Reproduce each entry exactly.

### Data to examine
■ ■ ■ ■

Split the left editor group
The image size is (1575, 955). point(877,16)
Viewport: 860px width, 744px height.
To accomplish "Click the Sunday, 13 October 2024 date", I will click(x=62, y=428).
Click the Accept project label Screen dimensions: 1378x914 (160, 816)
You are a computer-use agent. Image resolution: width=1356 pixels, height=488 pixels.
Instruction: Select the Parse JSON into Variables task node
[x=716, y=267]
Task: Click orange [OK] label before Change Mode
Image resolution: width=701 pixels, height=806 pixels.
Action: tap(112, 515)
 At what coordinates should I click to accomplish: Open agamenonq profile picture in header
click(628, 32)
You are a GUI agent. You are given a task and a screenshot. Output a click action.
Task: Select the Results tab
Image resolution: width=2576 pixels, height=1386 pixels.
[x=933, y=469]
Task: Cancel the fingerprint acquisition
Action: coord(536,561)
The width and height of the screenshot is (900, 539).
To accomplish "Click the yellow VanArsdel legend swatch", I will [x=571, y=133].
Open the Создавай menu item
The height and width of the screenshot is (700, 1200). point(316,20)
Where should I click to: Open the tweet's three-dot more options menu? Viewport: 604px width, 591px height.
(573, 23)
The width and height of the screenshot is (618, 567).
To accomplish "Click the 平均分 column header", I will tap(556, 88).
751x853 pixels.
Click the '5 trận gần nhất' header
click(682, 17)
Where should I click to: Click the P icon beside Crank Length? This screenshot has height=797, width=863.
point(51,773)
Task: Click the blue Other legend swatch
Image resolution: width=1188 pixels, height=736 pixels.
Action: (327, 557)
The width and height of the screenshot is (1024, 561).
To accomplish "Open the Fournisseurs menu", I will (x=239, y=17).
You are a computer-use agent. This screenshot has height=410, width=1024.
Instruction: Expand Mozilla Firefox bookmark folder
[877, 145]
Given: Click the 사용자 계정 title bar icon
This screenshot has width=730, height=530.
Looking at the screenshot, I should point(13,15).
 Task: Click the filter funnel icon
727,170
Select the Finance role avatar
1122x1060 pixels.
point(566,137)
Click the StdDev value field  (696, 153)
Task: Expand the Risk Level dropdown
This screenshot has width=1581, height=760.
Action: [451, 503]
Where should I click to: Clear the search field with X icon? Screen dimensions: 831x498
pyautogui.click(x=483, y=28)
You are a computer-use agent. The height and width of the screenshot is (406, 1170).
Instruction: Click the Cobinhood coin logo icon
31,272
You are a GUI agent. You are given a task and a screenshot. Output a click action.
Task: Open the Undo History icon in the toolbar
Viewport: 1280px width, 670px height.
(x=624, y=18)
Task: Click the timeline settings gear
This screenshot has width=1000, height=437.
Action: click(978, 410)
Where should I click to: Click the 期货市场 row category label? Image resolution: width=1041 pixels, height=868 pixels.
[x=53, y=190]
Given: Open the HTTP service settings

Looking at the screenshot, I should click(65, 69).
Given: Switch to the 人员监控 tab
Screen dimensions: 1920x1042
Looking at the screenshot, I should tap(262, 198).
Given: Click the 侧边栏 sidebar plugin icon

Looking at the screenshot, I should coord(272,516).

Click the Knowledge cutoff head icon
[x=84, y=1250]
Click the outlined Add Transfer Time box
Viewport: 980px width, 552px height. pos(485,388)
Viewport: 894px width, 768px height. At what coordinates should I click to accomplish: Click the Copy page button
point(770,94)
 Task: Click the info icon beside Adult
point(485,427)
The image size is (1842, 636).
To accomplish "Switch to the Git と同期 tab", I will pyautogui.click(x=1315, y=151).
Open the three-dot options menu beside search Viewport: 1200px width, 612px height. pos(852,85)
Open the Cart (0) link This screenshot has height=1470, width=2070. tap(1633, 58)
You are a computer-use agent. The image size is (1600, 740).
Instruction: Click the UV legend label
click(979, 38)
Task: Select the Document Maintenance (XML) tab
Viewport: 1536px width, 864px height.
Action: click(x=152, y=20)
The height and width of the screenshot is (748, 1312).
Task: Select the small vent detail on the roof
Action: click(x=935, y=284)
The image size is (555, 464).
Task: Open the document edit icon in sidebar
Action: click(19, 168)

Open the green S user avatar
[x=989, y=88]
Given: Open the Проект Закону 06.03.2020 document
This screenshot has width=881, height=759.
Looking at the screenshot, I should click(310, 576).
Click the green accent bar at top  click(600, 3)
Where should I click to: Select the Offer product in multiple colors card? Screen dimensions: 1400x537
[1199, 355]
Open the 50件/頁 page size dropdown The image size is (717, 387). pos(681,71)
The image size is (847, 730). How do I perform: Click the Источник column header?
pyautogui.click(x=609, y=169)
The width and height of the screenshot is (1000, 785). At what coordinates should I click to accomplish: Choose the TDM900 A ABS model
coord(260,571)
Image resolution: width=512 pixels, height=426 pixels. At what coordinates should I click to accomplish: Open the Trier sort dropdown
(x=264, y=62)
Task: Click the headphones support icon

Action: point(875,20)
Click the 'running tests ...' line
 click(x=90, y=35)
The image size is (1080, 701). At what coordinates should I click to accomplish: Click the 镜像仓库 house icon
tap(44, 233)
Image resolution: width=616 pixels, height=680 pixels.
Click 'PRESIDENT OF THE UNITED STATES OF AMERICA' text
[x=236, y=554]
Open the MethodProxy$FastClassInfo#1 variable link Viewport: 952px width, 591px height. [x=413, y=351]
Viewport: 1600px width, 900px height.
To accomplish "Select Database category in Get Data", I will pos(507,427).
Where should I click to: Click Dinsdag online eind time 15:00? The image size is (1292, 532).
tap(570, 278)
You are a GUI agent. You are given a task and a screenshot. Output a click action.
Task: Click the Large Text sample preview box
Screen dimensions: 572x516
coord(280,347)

■ ■ ■ ■

### Output for this task
Split the left editor group
The image size is (1575, 955). point(877,16)
Viewport: 860px width, 744px height.
To accomplish "Click the Sunday, 13 October 2024 date", I will click(x=62, y=428).
Click the Accept project label Screen dimensions: 1378x914 (160, 816)
You are a computer-use agent. Image resolution: width=1356 pixels, height=488 pixels.
Instruction: Select the Parse JSON into Variables task node
[x=716, y=267]
Task: Click orange [OK] label before Change Mode
Image resolution: width=701 pixels, height=806 pixels.
Action: tap(112, 515)
 At what coordinates should I click to accomplish: Open agamenonq profile picture in header
click(628, 32)
You are a GUI agent. You are given a task and a screenshot. Output a click action.
Task: Select the Results tab
Image resolution: width=2576 pixels, height=1386 pixels.
[x=933, y=469]
Task: Cancel the fingerprint acquisition
Action: coord(536,561)
The width and height of the screenshot is (900, 539).
To accomplish "Click the yellow VanArsdel legend swatch", I will [x=571, y=133].
Open the Создавай menu item
The height and width of the screenshot is (700, 1200). point(316,20)
Where should I click to: Open the tweet's three-dot more options menu? Viewport: 604px width, 591px height.
(573, 23)
The width and height of the screenshot is (618, 567).
To accomplish "Click the 平均分 column header", I will tap(556, 88).
751x853 pixels.
Click the '5 trận gần nhất' header
click(682, 17)
Where should I click to: Click the P icon beside Crank Length? This screenshot has height=797, width=863.
point(51,773)
Task: Click the blue Other legend swatch
Image resolution: width=1188 pixels, height=736 pixels.
Action: (327, 557)
The width and height of the screenshot is (1024, 561).
To accomplish "Open the Fournisseurs menu", I will (x=239, y=17).
You are a computer-use agent. This screenshot has height=410, width=1024.
Instruction: Expand Mozilla Firefox bookmark folder
[877, 145]
Given: Click the 사용자 계정 title bar icon
This screenshot has width=730, height=530.
Looking at the screenshot, I should point(13,15).
 Task: Click the filter funnel icon
727,170
Select the Finance role avatar
1122x1060 pixels.
point(566,137)
Click the StdDev value field  (696, 153)
Task: Expand the Risk Level dropdown
This screenshot has width=1581, height=760.
Action: [451, 503]
Where should I click to: Clear the search field with X icon? Screen dimensions: 831x498
pyautogui.click(x=483, y=28)
You are a computer-use agent. The height and width of the screenshot is (406, 1170).
Instruction: Click the Cobinhood coin logo icon
31,272
You are a GUI agent. You are given a task and a screenshot. Output a click action.
Task: Open the Undo History icon in the toolbar
Viewport: 1280px width, 670px height.
(x=624, y=18)
Task: Click the timeline settings gear
This screenshot has width=1000, height=437.
Action: click(978, 410)
Where should I click to: Click the 期货市场 row category label? Image resolution: width=1041 pixels, height=868 pixels.
[x=53, y=190]
Given: Open the HTTP service settings

Looking at the screenshot, I should click(65, 69).
Given: Switch to the 人员监控 tab
Screen dimensions: 1920x1042
Looking at the screenshot, I should tap(262, 198).
Given: Click the 侧边栏 sidebar plugin icon

Looking at the screenshot, I should coord(272,516).

Click the Knowledge cutoff head icon
[x=84, y=1250]
Click the outlined Add Transfer Time box
Viewport: 980px width, 552px height. pos(485,388)
Viewport: 894px width, 768px height. At what coordinates should I click to accomplish: Click the Copy page button
point(770,94)
 Task: Click the info icon beside Adult
point(485,427)
The image size is (1842, 636).
To accomplish "Switch to the Git と同期 tab", I will pyautogui.click(x=1315, y=151).
Open the three-dot options menu beside search Viewport: 1200px width, 612px height. pos(852,85)
Open the Cart (0) link This screenshot has height=1470, width=2070. tap(1633, 58)
You are a computer-use agent. The image size is (1600, 740).
Instruction: Click the UV legend label
click(979, 38)
Task: Select the Document Maintenance (XML) tab
Viewport: 1536px width, 864px height.
Action: click(x=152, y=20)
The height and width of the screenshot is (748, 1312).
Task: Select the small vent detail on the roof
Action: click(x=935, y=284)
The image size is (555, 464).
Task: Open the document edit icon in sidebar
Action: click(19, 168)

Open the green S user avatar
[x=989, y=88]
Given: Open the Проект Закону 06.03.2020 document
This screenshot has width=881, height=759.
Looking at the screenshot, I should click(310, 576).
Click the green accent bar at top  click(600, 3)
Where should I click to: Select the Offer product in multiple colors card? Screen dimensions: 1400x537
[1199, 355]
Open the 50件/頁 page size dropdown The image size is (717, 387). pos(681,71)
The image size is (847, 730). How do I perform: Click the Источник column header?
pyautogui.click(x=609, y=169)
The width and height of the screenshot is (1000, 785). At what coordinates should I click to accomplish: Choose the TDM900 A ABS model
coord(260,571)
Image resolution: width=512 pixels, height=426 pixels. At what coordinates should I click to accomplish: Open the Trier sort dropdown
(x=264, y=62)
Task: Click the headphones support icon

Action: point(875,20)
Click the 'running tests ...' line
 click(x=90, y=35)
The image size is (1080, 701). At what coordinates should I click to accomplish: Click the 镜像仓库 house icon
tap(44, 233)
Image resolution: width=616 pixels, height=680 pixels.
Click 'PRESIDENT OF THE UNITED STATES OF AMERICA' text
[x=236, y=554]
Open the MethodProxy$FastClassInfo#1 variable link Viewport: 952px width, 591px height. [x=413, y=351]
Viewport: 1600px width, 900px height.
To accomplish "Select Database category in Get Data", I will pos(507,427).
Where should I click to: Click Dinsdag online eind time 15:00? The image size is (1292, 532).
tap(570, 278)
You are a GUI agent. You are given a task and a screenshot. Output a click action.
Task: Click the Large Text sample preview box
Screen dimensions: 572x516
coord(280,347)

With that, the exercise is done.